**Task goal**
Write the next part of the passage on early marketing innovation and Peter Drucker's ideas, starting after its final sentence.
--- BEGIN Text passage ---
This, like Gillette’s, was a pricing strategy that proved to be a winner. Once again, technological innovation, had to be accompanied by an equally powerful innovation in marketing. 

 

The mail order catalog of Sears, Roebuck & Company

Around the same time, Richard W. Sears and Alvah Roebuck published the first mail order catalog in history. The catalog, first published in 1888, started with 80 pages and soon increased to over 300. The mail order catalog became a global sales tool capable of capturing the attention of millions of potential customers. 

In order to communicate and sell his products, Sears had an infallible tactic: by listening attentively to his customers, he captured their anxieties and worries, intercepted their desires, and understood their urgencies. Then he chose advertising that spoke their language, the language of the small towns of the Midwest, of farmers, of large families. At that point, he offered refund guarantees and flexible terms for non-payment. He also organized a return service. 

If people couldn’t find what they wanted in the catalogue, Sears would think of alternatives and provide them within a reasonable time. If customers had difficulty filling out the order form, they were encouraged to simply list the items they wanted. At the Chicago headquarters, Sears hired teams of writers to respond by letter to customers, especially those living in the most remote corners of the United States: maintaining correspondence – the relationship – was a matter of utmost importance. 

In short, Sears provided efficient distribution, the convenience of home delivery, and fast and uncomplicated shipping, accompanied by prompt focus on the consumer.

 

Drucker: the origins of the Inbound philosophy

In these success stories, three concepts emerge, which are both the foundation of Drucker’s work and the cornerstones of marketing as we know it today and, in particular, of the Inbound philosophy.

 

1. Customer first

As Peter Drucker said in the 1974 Management: Tasks, Responsibilities, Practices, there will always be the need to sell. The purpose of marketing is to make sales superfluous by knowing  and understanding the customer so well that the product and service sells themselves. 

In other words: only by investing in the customer, listening to him, trying to understand his behavior, can you discover who he is, what he does, how he buys, how he uses what he buys, what he expects, what he really appreciates.

 

2. Marketing innovation + technology innovation 

Drucker uses the case studies of King Gillette, Cyrus McCormick, Richard Sears and Alvah Roebuck to articulate one of his most fascinating theories, one that clarifies and redefines the scope of technology innovations by observing them in relation to the evolution of marketing and framing them in a broader cultural context: technology is generally unproductive if it is not supported by marketing.
--- END Text passage ---
--- BEGIN Data block ---
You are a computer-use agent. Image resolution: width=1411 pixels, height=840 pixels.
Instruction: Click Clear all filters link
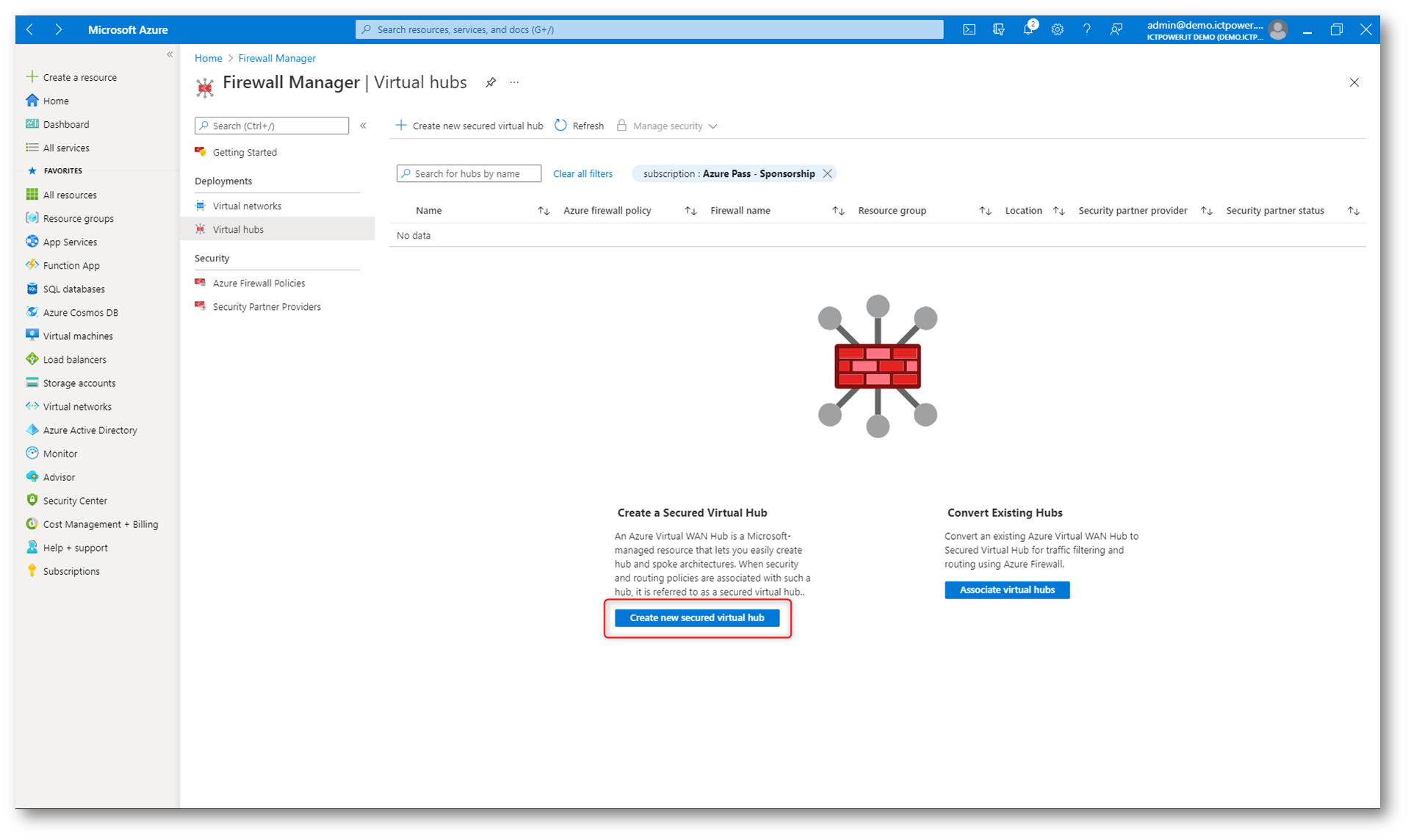tap(582, 173)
--- END Data block ---
**Final result**
3. The importance of market research

Drucker has always stressed the value of market research as an exceptional tool with which to identify, quantify, and value the interests and orientations of customers. Since the 1950s, in explaining his theories on the essence of marketing, Drucker has been talking about “customer orientation” and “market segmentation” (The Marketing Concept). 

 

On the road to Inbound

Increased product, potential product

In Marketing Success Through Differentiation – of Anything, Theodore Levitt, an emeritus professor at Harvard Business School in Boston, pointed out that, at the time of purchase, customers rarely buy just one product. Instead, they buy a whole package of values, both real and perceived. Companies don’t compete on the basis of what they produce, but rather on “what they add in the form of packaging, services, advertising, customer advice, financing, delivery agreements, storage, and many other things that people, perhaps unknowingly, appreciate.” It is the “increased product“: those things that contribute to how it is perceived, the values that correspond to how the potential customer expects to be satisfied. Levitt explained that the generic item is not itself the product; it is simply the minimum necessary to give the producer the opportunity to participate. It is through this process that you achieve results by getting and keeping customers.

People attribute value to a product in proportion to its perceived ability to help solve their problems or meet their needs. Everything else is derived: the product is, therefore, the total package of benefits that the customer receives when purchasing (Raymond Corey, Key Options in Market Selection and Product Planning, “Harvard Business Review”, 1975). 

To the increased product, typical of a mature market and of relatively experienced or sophisticated customers, Levitt connects the potential product, a sort of projection through which to fulfill unexpressed desires. This forms the perspective of what should be offered to a specific customer to intrigue him, convince him, gain his trust and loyalty (economic conditions, business strategies, competitive conditions, etc.). The way that a company manages its marketing, analyzing the present and creatively formulating educated guesses about the future, thus becomes the most powerful form of differentiation.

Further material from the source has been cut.